> Source material
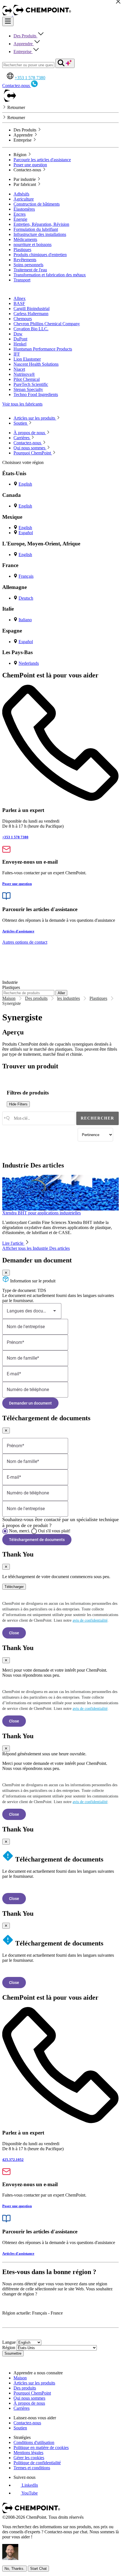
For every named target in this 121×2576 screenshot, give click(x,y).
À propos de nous (29, 2403)
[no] (5, 1531)
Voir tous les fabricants (22, 404)
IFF (17, 354)
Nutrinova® (24, 374)
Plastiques (22, 249)
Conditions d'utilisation (34, 2442)
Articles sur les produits (34, 2383)
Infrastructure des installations (40, 234)
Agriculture (24, 199)
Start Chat (38, 2568)
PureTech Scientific (31, 384)
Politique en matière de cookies (41, 2447)
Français (26, 576)
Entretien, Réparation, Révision (41, 224)
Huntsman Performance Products (43, 349)
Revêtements (25, 259)
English (25, 484)
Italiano (25, 619)
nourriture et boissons (32, 244)
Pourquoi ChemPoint (32, 2393)
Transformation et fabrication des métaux (50, 274)
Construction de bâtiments (37, 204)
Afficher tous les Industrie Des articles (36, 1248)
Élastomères (24, 209)
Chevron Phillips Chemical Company (47, 323)
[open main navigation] (8, 21)
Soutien (20, 2427)
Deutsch (26, 598)
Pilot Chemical (27, 379)
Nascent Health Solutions (36, 364)
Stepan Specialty (28, 389)
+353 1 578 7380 (30, 77)
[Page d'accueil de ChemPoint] (7, 14)
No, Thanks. (14, 2568)
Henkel (20, 344)
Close (14, 1633)
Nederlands (29, 663)
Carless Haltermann (31, 313)
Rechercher (97, 1118)
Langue (9, 2342)
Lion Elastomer (27, 359)
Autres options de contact (24, 942)
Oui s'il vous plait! (54, 1530)
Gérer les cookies (29, 2457)
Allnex (20, 298)
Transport (22, 279)
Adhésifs (21, 194)
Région (8, 2347)
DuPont (20, 338)
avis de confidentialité (90, 1620)
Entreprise (23, 51)
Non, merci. (19, 1530)
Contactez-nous (27, 2422)
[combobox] (38, 1118)
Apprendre (24, 43)
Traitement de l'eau (30, 269)
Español (26, 532)
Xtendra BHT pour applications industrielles (41, 1212)
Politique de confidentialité (37, 2462)
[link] (26, 2485)
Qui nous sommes (29, 2398)
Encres (20, 214)
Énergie (20, 219)
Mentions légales (28, 2452)
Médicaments (25, 239)
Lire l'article (13, 1243)
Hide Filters (18, 1104)
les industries (68, 998)
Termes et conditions (32, 2467)
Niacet (19, 369)
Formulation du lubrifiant (36, 229)
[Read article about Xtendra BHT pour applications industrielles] (60, 1192)
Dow (18, 333)
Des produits (36, 998)
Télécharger (14, 1587)
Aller (61, 993)
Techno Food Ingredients (36, 394)
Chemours (23, 318)
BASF (19, 303)
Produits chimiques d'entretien (40, 254)
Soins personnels (28, 264)
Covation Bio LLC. (31, 328)
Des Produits (25, 35)
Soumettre (13, 2353)
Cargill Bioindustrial (32, 308)
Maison (8, 998)
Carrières (22, 2408)
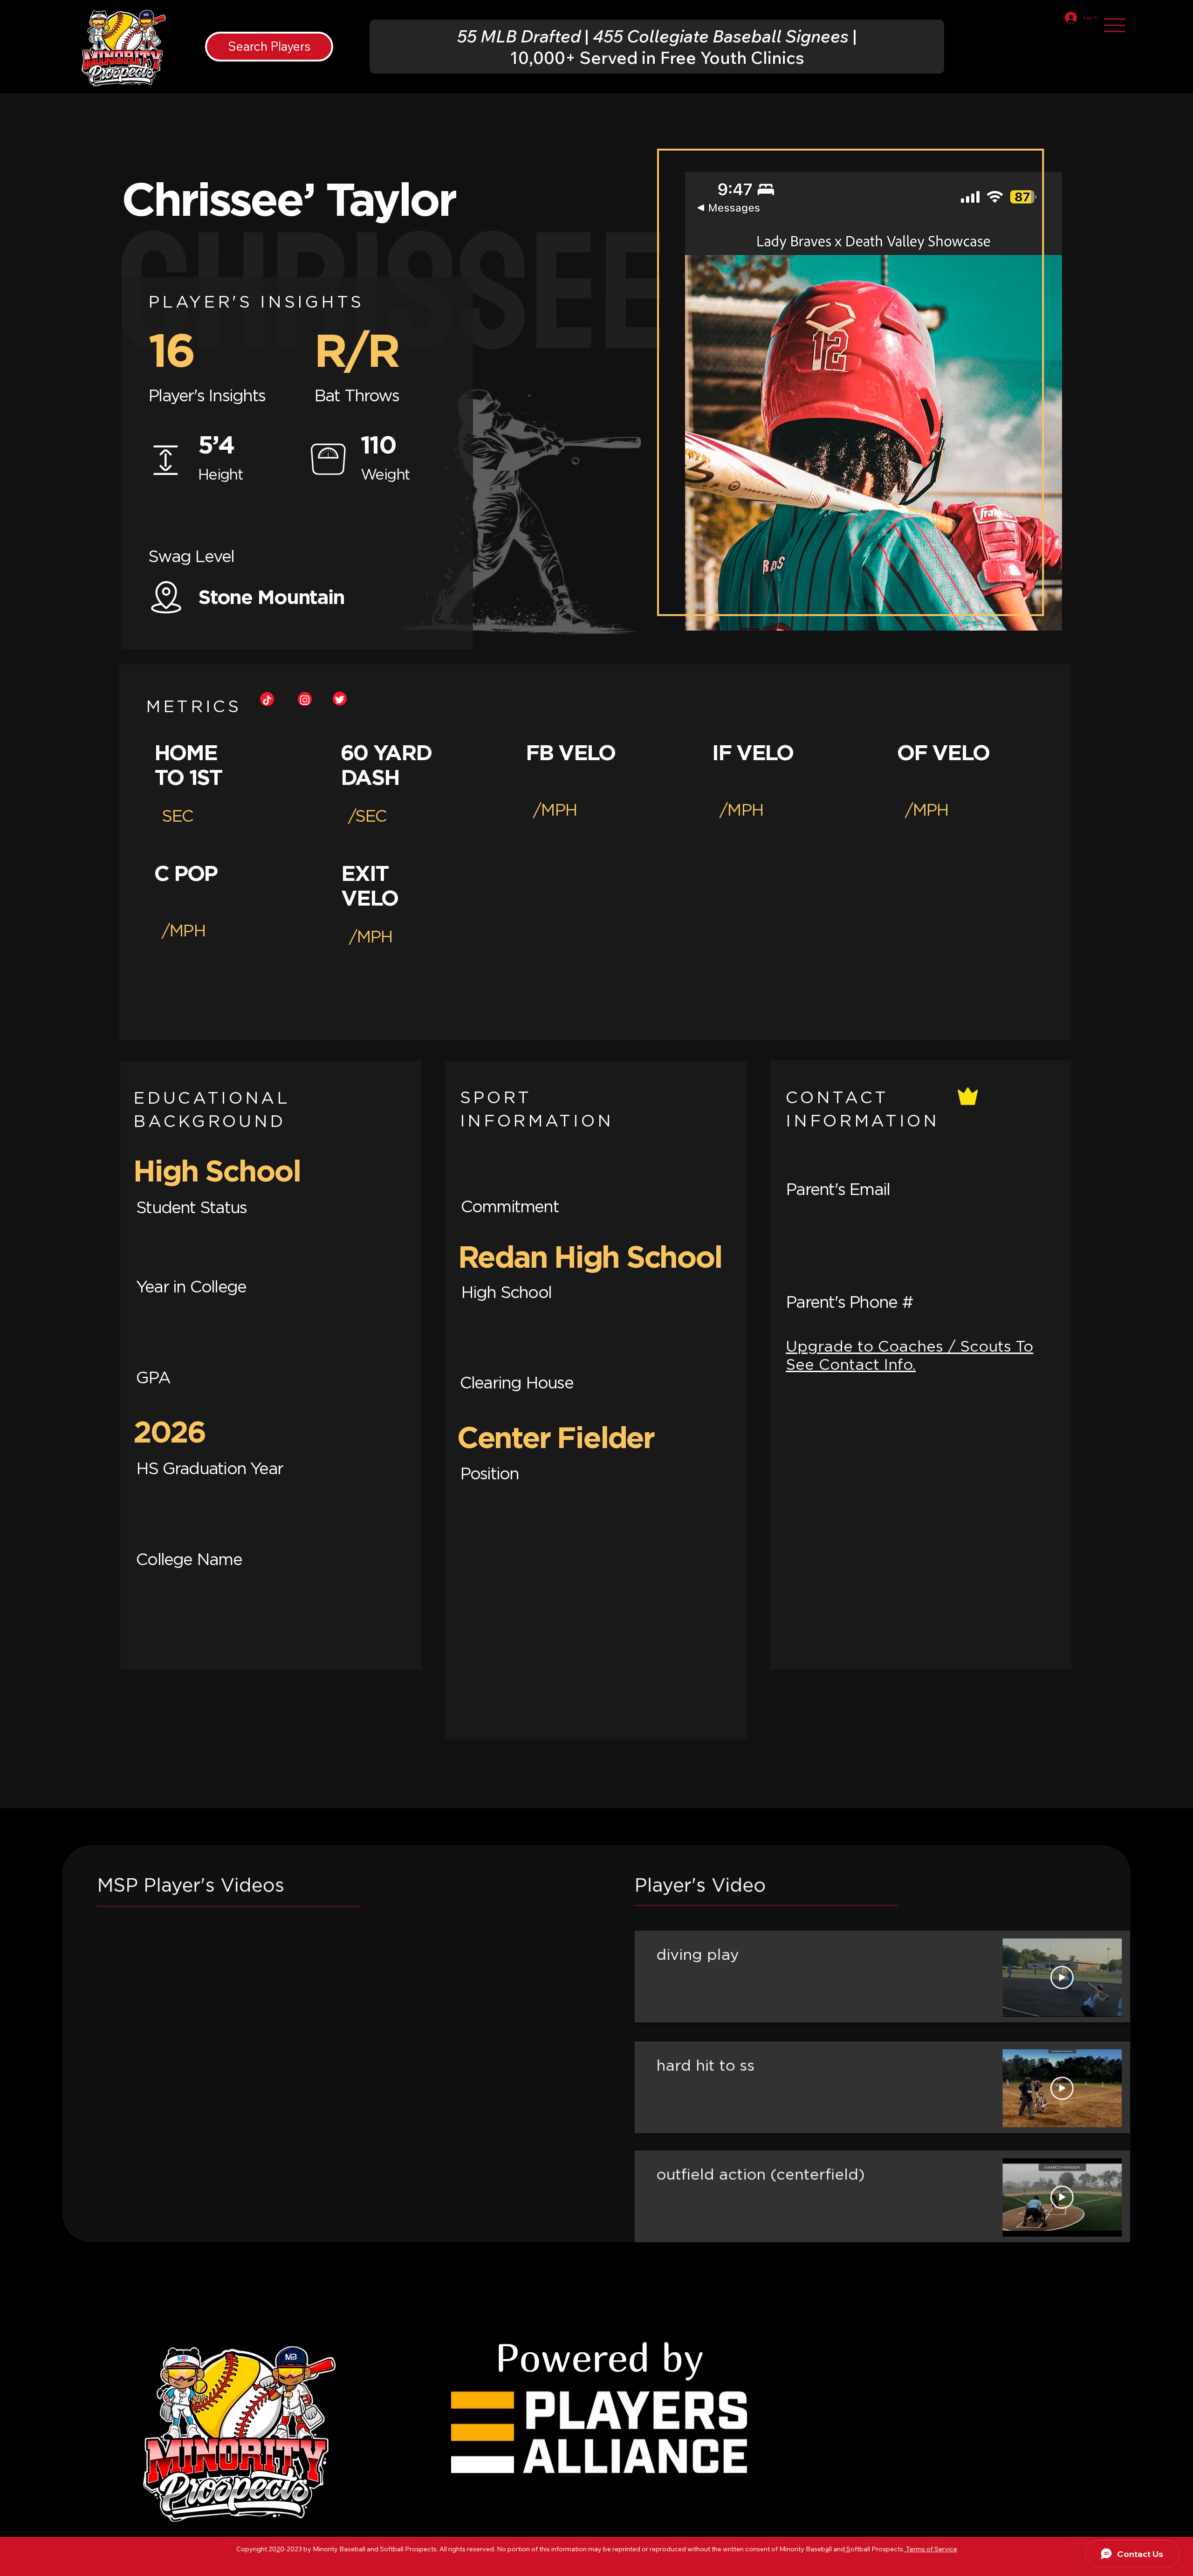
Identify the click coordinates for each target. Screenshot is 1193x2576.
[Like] (267, 699)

> Exercise objective
The whole listing is to be retyped exactly, with its pictures removed.

> Solved exercise
For every named target in this 121×2576 screenshot, give click(x,y).
À propos de nous (29, 2403)
[no] (5, 1531)
Voir tous les fabricants (22, 404)
IFF (17, 354)
Nutrinova® (24, 374)
Plastiques (22, 249)
Conditions d'utilisation (34, 2442)
Articles sur les produits (34, 2383)
Infrastructure des installations (40, 234)
Agriculture (24, 199)
Start Chat (38, 2568)
PureTech Scientific (31, 384)
Politique en matière de cookies (41, 2447)
Français (26, 576)
Entretien, Réparation, Révision (41, 224)
Huntsman Performance Products (43, 349)
Revêtements (25, 259)
English (25, 484)
Italiano (25, 619)
nourriture et boissons (32, 244)
Pourquoi ChemPoint (32, 2393)
Transformation et fabrication des métaux (50, 274)
Construction de bâtiments (37, 204)
Afficher tous les Industrie Des articles (36, 1248)
Élastomères (24, 209)
Chevron Phillips Chemical Company (47, 323)
[open main navigation] (8, 21)
Soutien (20, 2427)
Deutsch (26, 598)
Pilot Chemical (27, 379)
Nascent Health Solutions (36, 364)
Stepan Specialty (28, 389)
+353 1 578 7380 (30, 77)
[Page d'accueil de ChemPoint] (7, 14)
No, Thanks. (14, 2568)
Henkel (20, 344)
Close (14, 1633)
Nederlands (29, 663)
Carless Haltermann (31, 313)
Rechercher (97, 1118)
Langue (9, 2342)
Lion Elastomer (27, 359)
Autres options de contact (24, 942)
Oui s'il vous plait! (54, 1530)
Gérer les cookies (29, 2457)
Allnex (20, 298)
Transport (22, 279)
Adhésifs (21, 194)
Région (8, 2347)
DuPont (20, 338)
avis de confidentialité (90, 1620)
Entreprise (23, 51)
Non, merci. (19, 1530)
Contactez-nous (27, 2422)
[combobox] (38, 1118)
Apprendre (24, 43)
Traitement de l'eau (30, 269)
Español (26, 532)
Xtendra BHT pour applications industrielles (41, 1212)
Politique de confidentialité (37, 2462)
[link] (26, 2485)
Qui nous sommes (29, 2398)
Encres (20, 214)
Énergie (20, 219)
Mentions légales (28, 2452)
Médicaments (25, 239)
Lire l'article (13, 1243)
Hide Filters (18, 1104)
les industries (68, 998)
Termes et conditions (32, 2467)
Niacet (19, 369)
Formulation du lubrifiant (36, 229)
[Read article about Xtendra BHT pour applications industrielles] (60, 1192)
Dow (18, 333)
Des produits (36, 998)
Télécharger (14, 1587)
Aller (61, 993)
Techno Food Ingredients (36, 394)
Chemours (23, 318)
BASF (19, 303)
Produits chimiques d'entretien (40, 254)
Soins personnels (28, 264)
Covation Bio LLC. (31, 328)
Des Produits (25, 35)
Soumettre (13, 2353)
Cargill Bioindustrial (32, 308)
Maison (8, 998)
Carrières (22, 2408)
Identify the click coordinates for each target. Screenshot is 1193x2576.
[Like] (267, 699)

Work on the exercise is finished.